No Bake Basil-Infused Mango Cheesecake

Unlike the title of this post, the effort that it takes to make this delightful dessert is anything but hefty. In our childhood, we used to celebrate special occasions with a Strawberry Cheesecake. I decided to put an Indian (and I suppose Italian) spin on this to give you the FIRST EVER No Bake Basil-Infused Mango Cheesecake Recipe. This refreshing dessert is perfect for a summer dinner party!


Serves: 6-8
Prep time: 45 minutes (ripe mangoes)/ 25 minutes (if using mango puree)
Cooling time: 2-4 hours


For basil-infused mango mousse:
3 ripe mangoes (or 2 cups of mango puree, which is easier to work with)
1 bunch of fresh basil leaves (double this if you want a very distinct basil tone)
1 packet of gelatin (0.25 oz.)
2 tbsp cold water
2 tbsp hot water
1 cup of powdered sugar
2 cups of heavy whipping cream

For cheesecake layer & crust:
1 packet of plain cream cheese
1 cup of powdered sugar
1 tsp of vanilla extract
2 cups of graham crackers finely crushed
1/2 cup of melted butter


Day before

You will begin by creating a mango puree by blending ripe, peeled mangoes and straining them to create a smooth consistency. (If you are using a canned mango puree, you can skip this step.)

Follow by rinsing 1 bunch of basil leaves and combining into mango mixture. Press gently using a fork to release the basil juice. Cover with a tight lid and let it infuse overnight in fridge.

Day of

Basil-Infused Mango Mousse
Remove basil mango mixture and mix gently, again pressing the basil leaves to release more fragrance. With clean hands, remove basil leaves and wipe off pulp in downward motion into the bowl. Set aside.
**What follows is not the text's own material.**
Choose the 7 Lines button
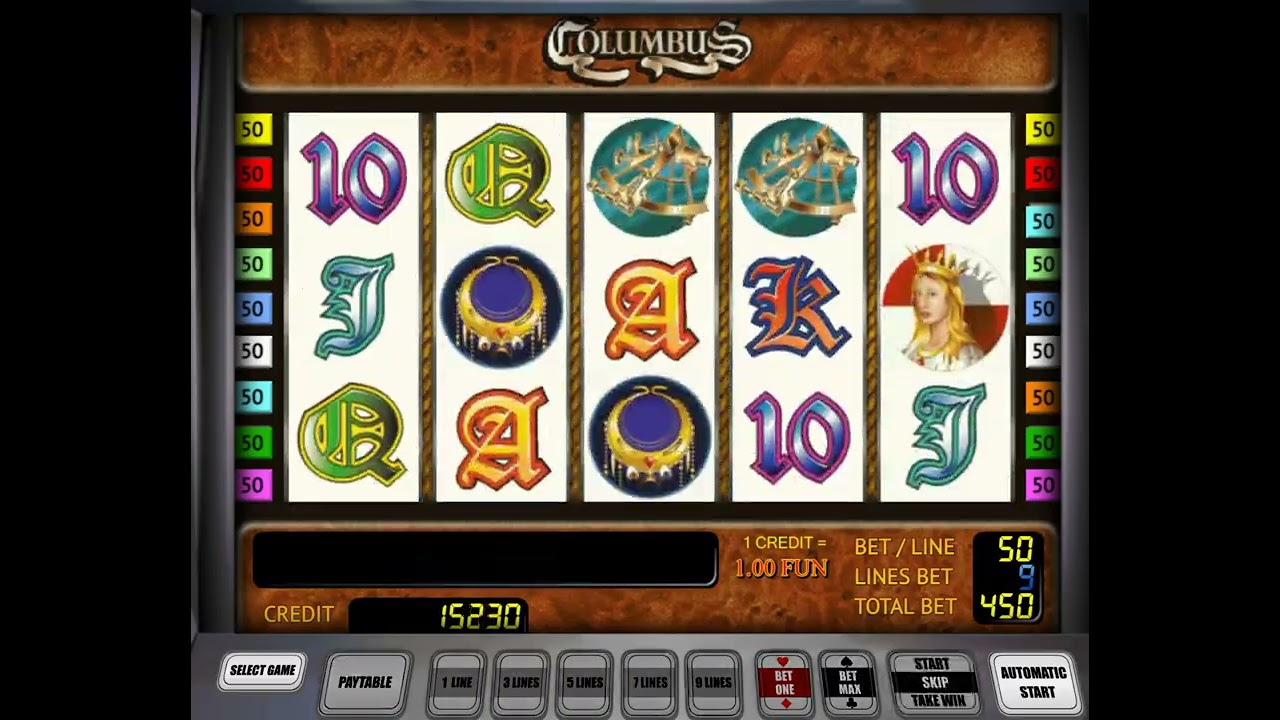The image size is (1280, 720). [x=649, y=683]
In a small bowl, add the cold water and sprinkle gelatin over it. Allow the gelatin to stand for one minute and then add in the hot water. Combine this mixture into the mango puree and set aside.

In a separate mixing bowl, beat the heavy whipping cream and sugar for a few minutes. Combine cream and pulp mixtures.

Cheesecake Layer & Crust
Put graham crackers in a large Ziplock bag and crush with a rolling pin over it until fine and even. In a separate bowl, beat the softened cream cheese, vanilla extract, and powdered sugar until smooth.
Melt butter in microwave and combine with crushed crackers to form crust.


I show two ways of assembly in the picture....

Spoon layer of crust (I like mine a little thicker) into cup or jar followed by cheesecake layer. Top with mango mousse and can layer or garnish with chopped mangoes if preferred. Chill for 2-4 hours in fridge to solidify shape before serving.

Finish off with the garnish of basil leaves and enjoy!